DETAILED DESCRIPTION OF THE INVENTION

[0032] The method for fabricating a ceramic substrate according to one embodiment of the present invention will be explained with reference to FIGS. 1, 2A-2D, 3A-3C, 4A-4C, 5A-5C and 6A-6C. FIG. 1 is a sectional view of the ceramic substrate to be formed by the method for fabricating a ceramic substrate according to the present embodiment, which shows the structure thereof. FIGS. 2A-2D, 3A-3C, 4A-4C, 5A-5C and 6A-6C are sectional views of the ceramic substrate in the steps of the method for fabricating a ceramic substrate according to the present embodiment, which show the method.

[0033] First, the ceramic substrate to be formed by the method for fabricating a ceramic substrate according to the present embodiment will be explained with reference to FIG. 1. In FIG. 1, the ceramic substrate has the four-layer structure of a first layer 10, a second layer 12, a third layer 14 and a fourth layer 16.

[0034] Vias 18a of a metal, and a high dielectric layers 20a of a high dielectric material which forms passive elements, etc. are formed in the first layer 10 at prescribed positions. Stress mitigating layers 22a of a dielectric material are formed at the peripheries of the high dielectric layers 20a. A base dielectric layer 24a of a dielectric material is formed in the regions of the first layer 10, where the vias 18a, the high dielectric layers 20a and the stress mitigating layers 22a are not formed. A conductor layer 26a electrically connected to prescribed vias 18a and prescribed high dielectric layers 20a and having patterns of interconnections and electrodes is formed in the first layer 10 at prescribed upper part thereof. The first layer 10 is thus formed.

[0035] Vias 18b of a metal electrically connected to the conductor layer 26a in the upper part of the first layer 10, and high dielectric layers 20b of of a high dielectric material forming passive elements, etc. are formed in the second layer 12 on the first layer 10. Stress mitigating layers 22b of a dielectric material are formed at the peripheries of the high dielectric layers 20b, as in the first layer 10. A base dielectric layer 24b is formed in the regions of the second layer 12, where the vias 18b, the high dielectric layers 20b and the stress mitigating layers 22b are not formed. A conductor layer 26b electrically connected to the prescribed vias 18b and the high dielectric layers 20b and having patterns of interconnections and electrodes is formed in the second layer 12 at upper part thereof.
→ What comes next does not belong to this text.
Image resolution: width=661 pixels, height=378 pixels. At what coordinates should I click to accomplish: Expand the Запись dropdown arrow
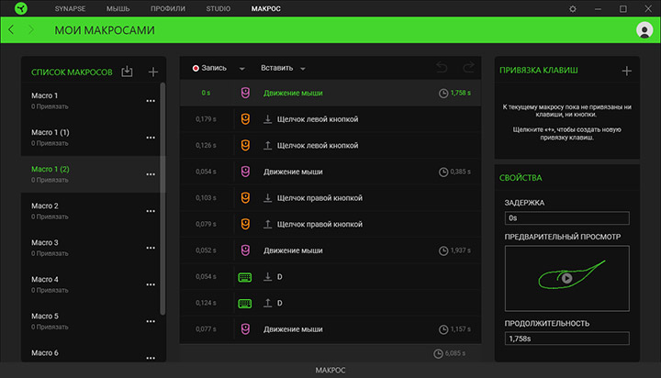coord(241,69)
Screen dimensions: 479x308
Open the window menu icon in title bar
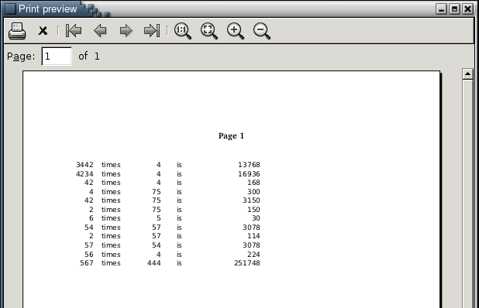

[0036] As in the first layer 10 and the second layer 12, vias 18c, 18d, high dielectric layers 20c, 30d, stress mitigating layers 22c, 22d, base dielectric layers 24c, 24d and conductor layer 26c, 26d are formed in the third layer 14 on the second layer 12, and in the fourth layer 16 on the third layer 14.

[0037] Circuits formed of the high dielectric layers and conductor layers of the respective layers described above have the functions of, e.g., transmission interconnection circuits, antennas, low-pass filters, high-pass filters, band-pass filters, capacitors, etc. For example, on and below the respective high dielectric layers, electrodes are formed of the conductor layers, forming these passive elements. The ceramic substrate formed by the method for fabricating a ceramic substrate according to the present embodiment is applicable to, e.g., circuit modules for radio-frequency electromagnetic waves of above 1 GHz.

[0038] The ceramic substrate comprising of the first to the fourth layers, which is formed by the method for fabricating a ceramic substrate according to the present embodiment is thus constituted.

[0039] The method for fabricating a ceramic substrate according to the present embodiment is characterized mainly in that the ceramic substrate of the above-described multi-layer structure is formed by screen printing.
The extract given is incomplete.